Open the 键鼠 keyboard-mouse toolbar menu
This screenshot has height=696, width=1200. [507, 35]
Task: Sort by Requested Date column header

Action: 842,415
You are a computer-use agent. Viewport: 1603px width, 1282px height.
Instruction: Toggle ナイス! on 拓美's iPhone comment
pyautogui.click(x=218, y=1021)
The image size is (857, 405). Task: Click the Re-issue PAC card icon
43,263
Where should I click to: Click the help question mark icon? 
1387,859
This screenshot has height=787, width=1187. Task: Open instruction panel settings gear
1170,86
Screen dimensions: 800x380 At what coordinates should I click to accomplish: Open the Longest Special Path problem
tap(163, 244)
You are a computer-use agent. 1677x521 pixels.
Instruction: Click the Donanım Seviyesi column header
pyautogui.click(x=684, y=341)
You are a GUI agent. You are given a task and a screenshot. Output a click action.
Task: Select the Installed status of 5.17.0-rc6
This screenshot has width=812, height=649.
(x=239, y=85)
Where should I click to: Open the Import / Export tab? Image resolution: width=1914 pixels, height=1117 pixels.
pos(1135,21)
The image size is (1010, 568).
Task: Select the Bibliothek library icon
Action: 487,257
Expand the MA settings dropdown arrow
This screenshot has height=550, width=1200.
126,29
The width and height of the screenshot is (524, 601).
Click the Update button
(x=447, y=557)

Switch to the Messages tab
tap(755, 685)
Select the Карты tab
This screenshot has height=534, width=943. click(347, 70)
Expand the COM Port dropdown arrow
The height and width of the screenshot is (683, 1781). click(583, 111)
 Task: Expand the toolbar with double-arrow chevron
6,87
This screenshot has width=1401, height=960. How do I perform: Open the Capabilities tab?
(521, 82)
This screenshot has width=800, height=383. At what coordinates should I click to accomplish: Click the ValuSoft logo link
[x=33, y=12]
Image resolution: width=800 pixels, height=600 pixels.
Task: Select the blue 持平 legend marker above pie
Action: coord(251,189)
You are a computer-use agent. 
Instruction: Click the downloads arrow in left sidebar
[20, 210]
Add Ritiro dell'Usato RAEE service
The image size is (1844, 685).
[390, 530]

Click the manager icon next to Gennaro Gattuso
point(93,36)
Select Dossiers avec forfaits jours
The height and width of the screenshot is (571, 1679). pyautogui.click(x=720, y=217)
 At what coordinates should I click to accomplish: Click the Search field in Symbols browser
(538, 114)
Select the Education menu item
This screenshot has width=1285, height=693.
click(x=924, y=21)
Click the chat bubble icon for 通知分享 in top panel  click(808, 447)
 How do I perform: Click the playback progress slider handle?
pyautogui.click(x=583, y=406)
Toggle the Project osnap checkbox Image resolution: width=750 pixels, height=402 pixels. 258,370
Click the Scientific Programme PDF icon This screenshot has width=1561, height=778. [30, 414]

=-=-=-=-=

Your reply should consist of the records, copied exactly.

▶ **FINISHED EXERCISE**
Open the 键鼠 keyboard-mouse toolbar menu
This screenshot has height=696, width=1200. [507, 35]
Task: Sort by Requested Date column header

Action: 842,415
You are a computer-use agent. Viewport: 1603px width, 1282px height.
Instruction: Toggle ナイス! on 拓美's iPhone comment
pyautogui.click(x=218, y=1021)
The image size is (857, 405). Task: Click the Re-issue PAC card icon
43,263
Where should I click to: Click the help question mark icon? 
1387,859
This screenshot has height=787, width=1187. Task: Open instruction panel settings gear
1170,86
Screen dimensions: 800x380 At what coordinates should I click to accomplish: Open the Longest Special Path problem
tap(163, 244)
You are a computer-use agent. 1677x521 pixels.
Instruction: Click the Donanım Seviyesi column header
pyautogui.click(x=684, y=341)
You are a GUI agent. You are given a task and a screenshot. Output a click action.
Task: Select the Installed status of 5.17.0-rc6
This screenshot has width=812, height=649.
(x=239, y=85)
Where should I click to: Open the Import / Export tab? Image resolution: width=1914 pixels, height=1117 pixels.
pos(1135,21)
The image size is (1010, 568).
Task: Select the Bibliothek library icon
Action: 487,257
Expand the MA settings dropdown arrow
This screenshot has height=550, width=1200.
126,29
The width and height of the screenshot is (524, 601).
Click the Update button
(x=447, y=557)

Switch to the Messages tab
tap(755, 685)
Select the Карты tab
This screenshot has height=534, width=943. click(347, 70)
Expand the COM Port dropdown arrow
The height and width of the screenshot is (683, 1781). click(583, 111)
 Task: Expand the toolbar with double-arrow chevron
6,87
This screenshot has width=1401, height=960. How do I perform: Open the Capabilities tab?
(521, 82)
This screenshot has width=800, height=383. At what coordinates should I click to accomplish: Click the ValuSoft logo link
[x=33, y=12]
Image resolution: width=800 pixels, height=600 pixels.
Task: Select the blue 持平 legend marker above pie
Action: coord(251,189)
You are a computer-use agent. 
Instruction: Click the downloads arrow in left sidebar
[20, 210]
Add Ritiro dell'Usato RAEE service
The image size is (1844, 685).
[390, 530]

Click the manager icon next to Gennaro Gattuso
point(93,36)
Select Dossiers avec forfaits jours
The height and width of the screenshot is (571, 1679). pyautogui.click(x=720, y=217)
 At what coordinates should I click to accomplish: Click the Search field in Symbols browser
(538, 114)
Select the Education menu item
This screenshot has width=1285, height=693.
click(x=924, y=21)
Click the chat bubble icon for 通知分享 in top panel  click(808, 447)
 How do I perform: Click the playback progress slider handle?
pyautogui.click(x=583, y=406)
Toggle the Project osnap checkbox Image resolution: width=750 pixels, height=402 pixels. 258,370
Click the Scientific Programme PDF icon This screenshot has width=1561, height=778. [30, 414]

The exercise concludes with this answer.